INSTRUCTIONS TO FOLLOW: Rewrite the rows from the line with "marraskuuta (1091, 1033)" up to and including the line with "Uudempi teksti (251, 2474)", substituting "Jasmiina" for "Jasmi" and leaving everything else unchanged. Give only those rows.

# start of INPUT ROWS

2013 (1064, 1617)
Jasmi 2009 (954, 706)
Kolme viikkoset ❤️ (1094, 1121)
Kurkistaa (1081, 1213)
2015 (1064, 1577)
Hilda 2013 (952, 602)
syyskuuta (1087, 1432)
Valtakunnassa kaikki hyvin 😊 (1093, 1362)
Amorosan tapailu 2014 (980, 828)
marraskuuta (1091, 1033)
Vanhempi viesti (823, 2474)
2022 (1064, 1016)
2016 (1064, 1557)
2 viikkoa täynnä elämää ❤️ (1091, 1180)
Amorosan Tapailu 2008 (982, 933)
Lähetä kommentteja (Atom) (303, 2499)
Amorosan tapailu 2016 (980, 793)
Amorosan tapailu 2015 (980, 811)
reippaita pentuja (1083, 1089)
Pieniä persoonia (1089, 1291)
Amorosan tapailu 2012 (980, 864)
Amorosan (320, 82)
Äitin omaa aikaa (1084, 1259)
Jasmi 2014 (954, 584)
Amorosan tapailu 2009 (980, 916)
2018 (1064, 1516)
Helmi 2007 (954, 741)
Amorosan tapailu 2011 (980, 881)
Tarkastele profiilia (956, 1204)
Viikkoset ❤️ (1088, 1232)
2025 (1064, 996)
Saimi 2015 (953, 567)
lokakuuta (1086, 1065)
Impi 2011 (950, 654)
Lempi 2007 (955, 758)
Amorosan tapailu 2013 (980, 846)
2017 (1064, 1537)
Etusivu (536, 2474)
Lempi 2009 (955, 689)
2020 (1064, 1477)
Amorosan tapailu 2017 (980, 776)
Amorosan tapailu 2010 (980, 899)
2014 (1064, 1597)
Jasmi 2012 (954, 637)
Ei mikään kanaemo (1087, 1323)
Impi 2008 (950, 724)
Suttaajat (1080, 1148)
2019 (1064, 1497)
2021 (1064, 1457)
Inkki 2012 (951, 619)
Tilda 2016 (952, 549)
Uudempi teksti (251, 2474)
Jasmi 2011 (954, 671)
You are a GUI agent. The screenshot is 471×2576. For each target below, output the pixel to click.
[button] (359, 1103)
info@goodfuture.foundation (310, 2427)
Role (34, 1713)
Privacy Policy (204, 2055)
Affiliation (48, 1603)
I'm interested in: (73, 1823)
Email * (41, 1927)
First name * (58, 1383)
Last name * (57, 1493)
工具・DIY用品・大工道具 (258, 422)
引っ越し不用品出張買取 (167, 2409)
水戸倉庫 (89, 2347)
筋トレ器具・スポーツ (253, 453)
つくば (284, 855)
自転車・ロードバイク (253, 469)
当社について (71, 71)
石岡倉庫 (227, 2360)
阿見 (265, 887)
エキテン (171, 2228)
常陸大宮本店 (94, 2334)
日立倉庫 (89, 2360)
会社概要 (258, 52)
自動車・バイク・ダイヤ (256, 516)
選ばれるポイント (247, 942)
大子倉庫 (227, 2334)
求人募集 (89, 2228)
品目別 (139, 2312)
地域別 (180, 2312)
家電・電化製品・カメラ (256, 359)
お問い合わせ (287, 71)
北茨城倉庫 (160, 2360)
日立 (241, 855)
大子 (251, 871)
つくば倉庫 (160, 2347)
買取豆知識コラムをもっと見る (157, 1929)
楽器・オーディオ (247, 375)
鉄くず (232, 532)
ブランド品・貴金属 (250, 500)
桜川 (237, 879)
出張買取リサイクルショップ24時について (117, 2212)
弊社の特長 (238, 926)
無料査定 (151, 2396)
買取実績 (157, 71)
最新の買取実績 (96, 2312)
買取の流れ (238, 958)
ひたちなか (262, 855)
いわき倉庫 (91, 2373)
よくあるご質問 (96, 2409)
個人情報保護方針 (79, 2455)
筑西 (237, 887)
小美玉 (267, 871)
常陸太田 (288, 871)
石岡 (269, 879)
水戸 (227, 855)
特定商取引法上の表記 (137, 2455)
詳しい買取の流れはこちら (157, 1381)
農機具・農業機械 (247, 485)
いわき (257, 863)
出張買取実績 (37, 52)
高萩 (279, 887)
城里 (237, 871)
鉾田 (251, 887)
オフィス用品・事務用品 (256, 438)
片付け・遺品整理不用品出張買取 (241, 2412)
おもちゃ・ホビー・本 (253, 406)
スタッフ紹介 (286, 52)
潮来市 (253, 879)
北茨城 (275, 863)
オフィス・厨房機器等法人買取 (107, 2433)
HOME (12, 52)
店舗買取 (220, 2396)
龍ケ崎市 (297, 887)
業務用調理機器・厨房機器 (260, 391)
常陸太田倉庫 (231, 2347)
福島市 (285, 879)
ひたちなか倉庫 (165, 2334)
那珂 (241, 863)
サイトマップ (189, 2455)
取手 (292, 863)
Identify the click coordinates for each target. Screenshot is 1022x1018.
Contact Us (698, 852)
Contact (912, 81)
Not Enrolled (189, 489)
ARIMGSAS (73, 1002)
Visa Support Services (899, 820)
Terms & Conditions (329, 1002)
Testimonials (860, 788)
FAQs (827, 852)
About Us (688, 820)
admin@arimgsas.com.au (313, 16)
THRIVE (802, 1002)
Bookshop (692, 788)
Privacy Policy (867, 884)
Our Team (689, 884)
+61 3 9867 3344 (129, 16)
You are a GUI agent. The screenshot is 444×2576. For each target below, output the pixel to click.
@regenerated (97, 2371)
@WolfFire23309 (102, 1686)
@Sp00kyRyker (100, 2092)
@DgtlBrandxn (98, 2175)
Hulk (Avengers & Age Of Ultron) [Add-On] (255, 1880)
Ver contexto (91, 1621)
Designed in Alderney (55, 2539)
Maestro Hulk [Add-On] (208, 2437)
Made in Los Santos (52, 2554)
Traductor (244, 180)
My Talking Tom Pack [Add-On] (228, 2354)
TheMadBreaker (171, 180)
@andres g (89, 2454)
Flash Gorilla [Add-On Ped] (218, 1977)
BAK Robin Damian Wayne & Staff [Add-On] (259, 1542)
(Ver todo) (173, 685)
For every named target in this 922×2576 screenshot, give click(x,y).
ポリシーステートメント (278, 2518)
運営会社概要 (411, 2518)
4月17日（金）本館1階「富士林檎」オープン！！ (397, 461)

# end of INPUT ROWS

SOLUTION BELOW:
marraskuuta (1091, 1033)
Vanhempi viesti (823, 2474)
2022 (1064, 1016)
2016 (1064, 1557)
2 viikkoa täynnä elämää ❤️ (1091, 1180)
Amorosan Tapailu 2008 (982, 933)
Lähetä kommentteja (Atom) (303, 2499)
Amorosan tapailu 2016 (980, 793)
Amorosan tapailu 2015 (980, 811)
reippaita pentuja (1083, 1089)
Pieniä persoonia (1089, 1291)
Amorosan tapailu 2012 (980, 864)
Amorosan (320, 82)
Äitin omaa aikaa (1084, 1259)
Jasmiina 2014 (954, 584)
Amorosan tapailu 2009 (980, 916)
2018 (1064, 1516)
Helmi 2007 (954, 741)
Amorosan tapailu 2011 (980, 881)
Tarkastele profiilia (956, 1204)
Viikkoset ❤️ (1088, 1232)
2025 (1064, 996)
Saimi 2015 (953, 567)
lokakuuta (1086, 1065)
Impi 2011 (950, 654)
Lempi 2007 (955, 758)
Amorosan tapailu 2013 (980, 846)
2017 (1064, 1537)
Etusivu (536, 2474)
Lempi 2009 (955, 689)
2020 (1064, 1477)
Amorosan tapailu 2017 (980, 776)
Amorosan tapailu 2010 (980, 899)
2014 (1064, 1597)
Jasmiina 2012 (954, 637)
Ei mikään kanaemo (1087, 1323)
Impi 2008 (950, 724)
Suttaajat (1080, 1148)
2019 (1064, 1497)
2021 (1064, 1457)
Inkki 2012 (951, 619)
Tilda 2016 (952, 549)
Uudempi teksti (251, 2474)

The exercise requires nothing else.